- Data extract -
[Start of Attachment]
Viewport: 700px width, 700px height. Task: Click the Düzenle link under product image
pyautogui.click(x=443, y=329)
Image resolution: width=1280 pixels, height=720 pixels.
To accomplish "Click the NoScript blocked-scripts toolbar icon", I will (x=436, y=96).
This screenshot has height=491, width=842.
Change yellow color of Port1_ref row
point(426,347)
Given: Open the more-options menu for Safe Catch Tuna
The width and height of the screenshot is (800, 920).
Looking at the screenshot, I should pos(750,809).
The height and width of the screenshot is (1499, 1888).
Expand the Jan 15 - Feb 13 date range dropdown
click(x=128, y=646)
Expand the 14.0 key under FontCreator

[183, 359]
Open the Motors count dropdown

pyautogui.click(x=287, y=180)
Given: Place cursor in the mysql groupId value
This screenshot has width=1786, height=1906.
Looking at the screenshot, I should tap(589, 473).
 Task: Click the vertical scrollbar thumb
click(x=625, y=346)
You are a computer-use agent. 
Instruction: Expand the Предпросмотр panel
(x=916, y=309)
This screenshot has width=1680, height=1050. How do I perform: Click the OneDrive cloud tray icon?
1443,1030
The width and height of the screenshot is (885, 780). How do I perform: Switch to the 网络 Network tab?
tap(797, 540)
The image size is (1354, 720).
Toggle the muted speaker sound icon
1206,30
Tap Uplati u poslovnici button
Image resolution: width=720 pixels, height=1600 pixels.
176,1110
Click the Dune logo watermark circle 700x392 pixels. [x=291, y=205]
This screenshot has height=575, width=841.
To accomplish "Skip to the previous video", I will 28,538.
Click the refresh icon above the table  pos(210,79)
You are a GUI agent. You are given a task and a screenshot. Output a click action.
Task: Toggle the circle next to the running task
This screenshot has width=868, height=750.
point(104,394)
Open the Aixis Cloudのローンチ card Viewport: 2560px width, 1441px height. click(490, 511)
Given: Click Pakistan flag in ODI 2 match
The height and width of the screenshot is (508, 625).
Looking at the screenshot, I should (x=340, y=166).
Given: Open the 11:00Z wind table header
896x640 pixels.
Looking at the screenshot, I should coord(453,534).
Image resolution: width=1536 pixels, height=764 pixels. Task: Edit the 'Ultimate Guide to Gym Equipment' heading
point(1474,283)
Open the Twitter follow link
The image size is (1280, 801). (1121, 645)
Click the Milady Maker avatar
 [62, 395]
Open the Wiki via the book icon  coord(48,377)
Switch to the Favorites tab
[End of Attachment]
Of the entries above, repeat exactly the lines from the line with "Tap Uplati u poslovnici button" through the line with "Given: Click Pakistan flag in ODI 2 match", both of them included.

- Your solution -
Tap Uplati u poslovnici button
Image resolution: width=720 pixels, height=1600 pixels.
176,1110
Click the Dune logo watermark circle 700x392 pixels. [x=291, y=205]
This screenshot has height=575, width=841.
To accomplish "Skip to the previous video", I will 28,538.
Click the refresh icon above the table  pos(210,79)
You are a GUI agent. You are given a task and a screenshot. Output a click action.
Task: Toggle the circle next to the running task
This screenshot has width=868, height=750.
point(104,394)
Open the Aixis Cloudのローンチ card Viewport: 2560px width, 1441px height. click(490, 511)
Given: Click Pakistan flag in ODI 2 match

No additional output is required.